The sheer oddity of the extensive footage where Weyburne goes walkabout shopping in the tourist bazaars cannot be overstated. I am assuming that the scenes had been included to show the director’s rapport with Cairenes and a common touch. However, Weyburne speaks no Arabic and comes across as, frankly, a buffoon. The long, drawn-out scene where Weyburne is shown haggling with a stallholder over the purchase of a bunch of rusty keys (the price is less than a US dollar) is one of the most pointless and embarrassing pieces of cinema that I have watched in a long time.
All the while I was watching Weyburne’s jokey and privileged progress along the tourist trail, free to film and express themselves, I kept thinking of less fortunate young indy filmmakers. Cairenes live under a military dictatorship with a vicious and all-pervading security apparatus – freedom of expression is definitely not a thing.
I thought of Shady Hassan accused of making a satirical video of the current pharaoh Abdel Fattah Al-Sisi. Shady spent two years in jail, before dying there of ‘unknown medical causes’. And I thought of Sanaa Seif, director of The Square, imprisoned without trial since the spring of last year for the heinous crime of going to a police station to ask why her brother had been arrested. Sadly, Weyburne’s only take on the realities of Egyptian society is as a freak show to excite – there is no reference to life under a dictatorship. The authorities do get referenced in the credits – “filmed with the gracious permission of the Ministry of State for Antiquities”. Surely a plain “permission” would have sufficed. How about “with the gracious permission of Dr Goebbels”?

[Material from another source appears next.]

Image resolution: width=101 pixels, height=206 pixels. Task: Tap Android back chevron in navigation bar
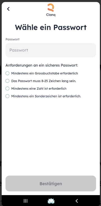tap(77, 201)
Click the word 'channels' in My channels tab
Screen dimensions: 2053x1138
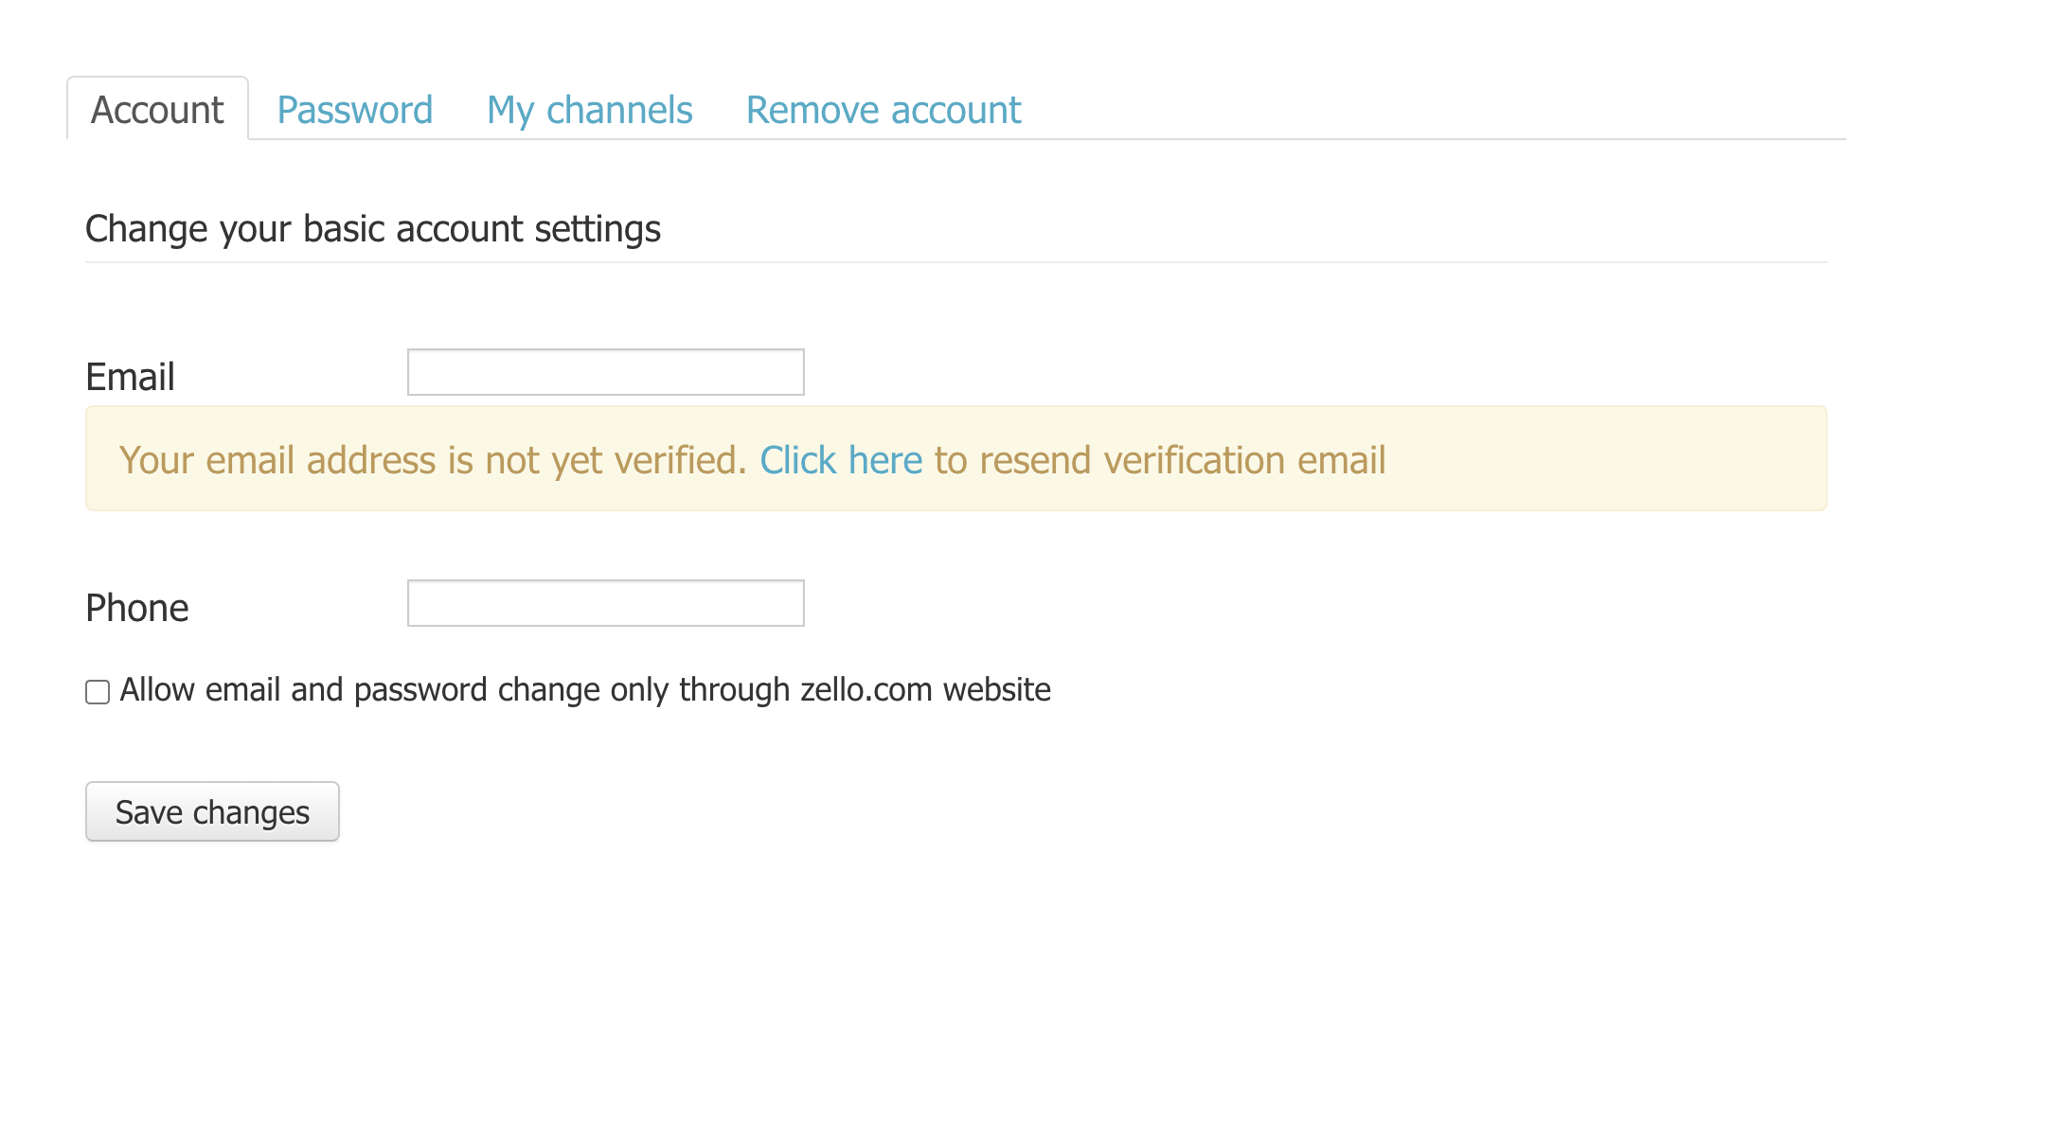(619, 110)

The Architecture of Ra is such a frustrating film to score. If Weyburne had refrained from the ill-fated attempts at travelogue, I might have rated the work highly. My advice would be for him to go back to the cutting room and just keep the academic and sci-fi material and re-submit – because in those areas this footage has the makings of a very good movie indeed. More generally, though, I would urge a somewhat less bombastic and more collegiate approach to the construction of knowledge. In case he undertakes any further projects in Egypt, I would also recommend Weyburne take a short online course in post-colonial studies – and to read (or possibly re-read) Edward Said’s much critiqued but still vitally relevant study, Orientalism.
I think this review may be guilty of over analysis. The documentary was entertaining and an easy watch. This review seems to be asking for the light (ie entertaining!) elements to be removed and replaced with searing condemnations of autocratic regimes and a look back into how it all ties into Egypt’s colonial past.
The haggling in the bazaar may not be to the reviewers taste but I really liked it as it took me straight back to my memories of what it is like to travel in Egypt and added a fun and human element to the show. And don’t forget, it is a show meant to entertain. I don’t believe it was claiming to be a political piece. Yes, he was free to film and express himself while locals may not be able to do so but so what! Does every show have to be a sombre reflection of the fact that the world is not perfect (and may parts of it are awful).
While changing this focus may have made the documentary more ‘worthy’ in the reviewers eyes, personally, I couldn’t think of anything more likely to make me reach for the remote and change channels. Not all of us want to be depressed or lectured.
“The toaster scene from Architecture of Ra”
will be famous
I liked the film. I especially liked the market scenes and the haggeling!